The [Tuesday] Papers
According to a post on Rich Miller's Illinoize website, the following folks received write-in votes for various state offices in last month's election: Cap'n Crunch; Kim Jong Il; George Carlin; "Me"; Penn Jillette; three pages of variations on Stufflebeam including Stumblebee, Stifflebean, Shacklebean, and Shufflebarger; SpongeBob SquarePants; and "We Deserve Better."
The full post, by Jeff Trigg, is a nice little read, and makes me mad that I lost my sense of humor in the voting booth.
"Despite progress in the wake of an ongoing federal corruption probe, Mayor Richard Daley's administration has continued to violate restrictions on political hiring, according to a report filed Monday in federal court," the Tribune reports this morning.
"The overt criminal activity," court-appointed monitor Noelle Brennan said, "has ceased, but there are still pockets of resistance in the city."
Like in the mayor's office.
The "overt criminal activity" has ceased. The rest of it remains.
Doesn't that make our mayor a crime boss?
Loud and Clear
"Although the mayor reacted to the hiring scandal by promising reform, Brennan said many people in the city might feel Daley is sending 'somewhat of a mixed message' by defending Sorich and his co-defendants," the Tribune report says.
"When there are persons who have been proven guilty in hiring corruption being so publicly supported by the city, and at the same time you're talking about encouraging reforms in city hiring, some people may be confused about that," Brennan told the paper.
Brennan is wrong about that. There is no confusion. I think we all get the message the mayor is sending.
The problem isn't so much "the people" who have no real choice in who their mayor is, it's the elite power structure - including the media - that tolerates it.
The word "corruption" connotes political business-as-usual. Perhaps the media should start using the word "criminal" more aggressively instead.
Didn't someone once say that getting elected in Illinois constituted probable cause?
"Cook County prosecutors on Monday charged three more members of an elite Chicago police unit with using their badges and guns to break into homes and shake down residents for money over a two-year period," the Tribune reports.
"There were also additional charges against three of the four officers already implicated in the ongoing investigation of the department's special operations section."

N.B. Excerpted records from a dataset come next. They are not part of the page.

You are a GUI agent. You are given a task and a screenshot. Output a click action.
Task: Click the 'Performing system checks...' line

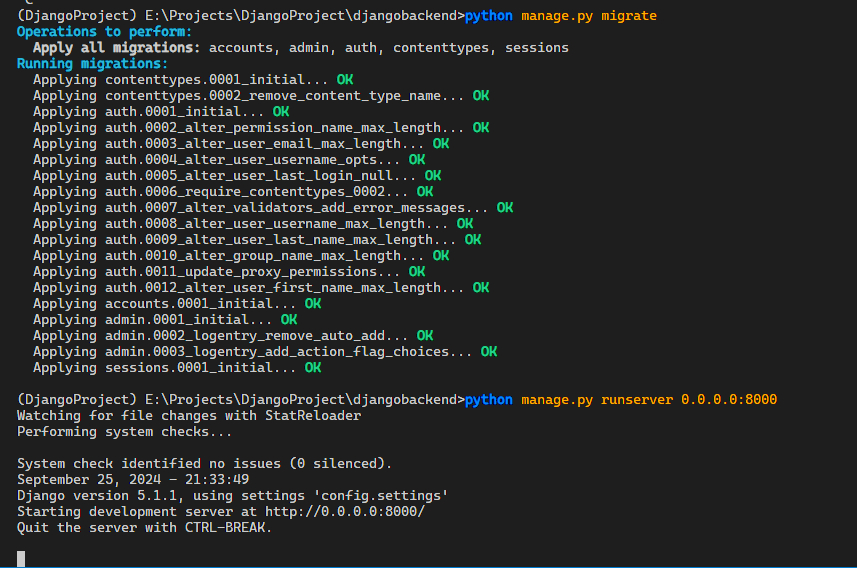[124, 431]
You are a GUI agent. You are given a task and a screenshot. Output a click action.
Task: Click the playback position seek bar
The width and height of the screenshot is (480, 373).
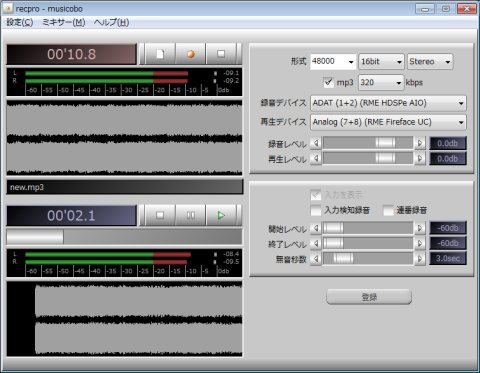click(124, 237)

The mayor said the cops were fine young men and he would arrange for a church-based fundraiser for their defense. Rev. Daniel Brandt said Jesus was tried with a thief too, and that was good enough for him.

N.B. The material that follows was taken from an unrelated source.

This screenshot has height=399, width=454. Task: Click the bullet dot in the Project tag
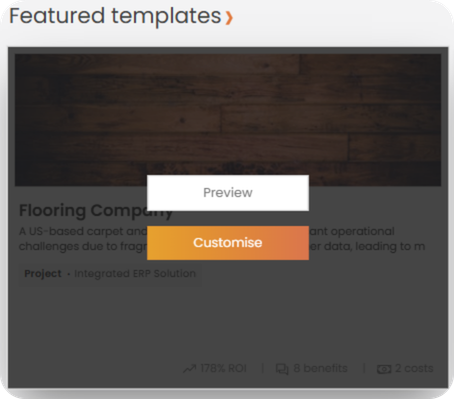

Todd Stroger was upstaged at his inaguration by a 12-year-old. That pretty much says it all.
When Sneed says she "hears" that Heather Mills will represent herself in court today, she means she "read it somewhere."
Speaking of Sneed, the Tribune writes today about how professions other than sports handle poor performers, as opposed to the way Lovie Smith is handling Rex Grossman. Because we all know the management specialists in our news organizations don't tolerate poor performers.
Reader mail responding to Mary Schmich's admiring column of Lura Lynn Ryan: "Oh, god, Mary Schmich headed into new territory. Usually she reserves her powers of musing and compassion for the downtrodden, the voiceless. Here it is for someone who just never happened to notice that all of life's expenses were being paid for with cash."
Well, this makes sense, because our legislators are certainly among the best in the nation.
If you take a drink every time they make a ridiculous, strained, and error-riddled Chicago reference in this show tonight, you'll be pretty frickin' sloshed by 9:15 p.m.
Next time we bemoan how uneducated our kids are, let's direct that energy instead at educating our adults about how to conduct a democracy.
"[Cook County board commissioner Mike] Quigley is also an adjunct professor of political science, and likes to focus on the area's history and environment," Conscious Choice reports. "When he teaches his students about the Underground Railroad, many ask why runaway slaves had to hide once they got north. He reminds them they had to hide because it was against the law to help them to freedom. That is why he believes places like the Ton property are important.
"We have to remember what happened here in Cook County," Quigley said.
They're putting a TIF district in my kitchen.
Steele the Same
God wanted Bobbie Steele to be Cook County president for four months - but He didn't want her to write a budget.
Apparently Bobbie Steele will remain as a consultant to Todd Stroger for a dollar a year.
A) And the county is so broke it will have to borrow that dollar. At five over prime.
B) The new deal for Steele will triple her pension.
C) If by a "dollar" you mean with a more expensive consulting contract to come once things die down, yes, then she will only be paid a dollar.
I've always been a bit puzzled by the idea of Barack Obama on a ticket as a vice presidential candidate. Who on the top of the ticket would want to be overshadowed by his or her more popular running mate? Seems like Hillary is the only one who could handle it.
And when you think about it, that would be one monster ticket.
"I don't care what anyone says, I like Hillary Clinton."
- Brian on a Family Guy rerun last night, while reading the newspaper
The real-life Peter Griffin.
If Obama did become president or vice president, who would Rod Blagojevich appoint to replace him in the Senate? Let the jockeying begin.
Or will Pat Quinn be doing the appointing?
The Beachwood Tip Line: Staying the course.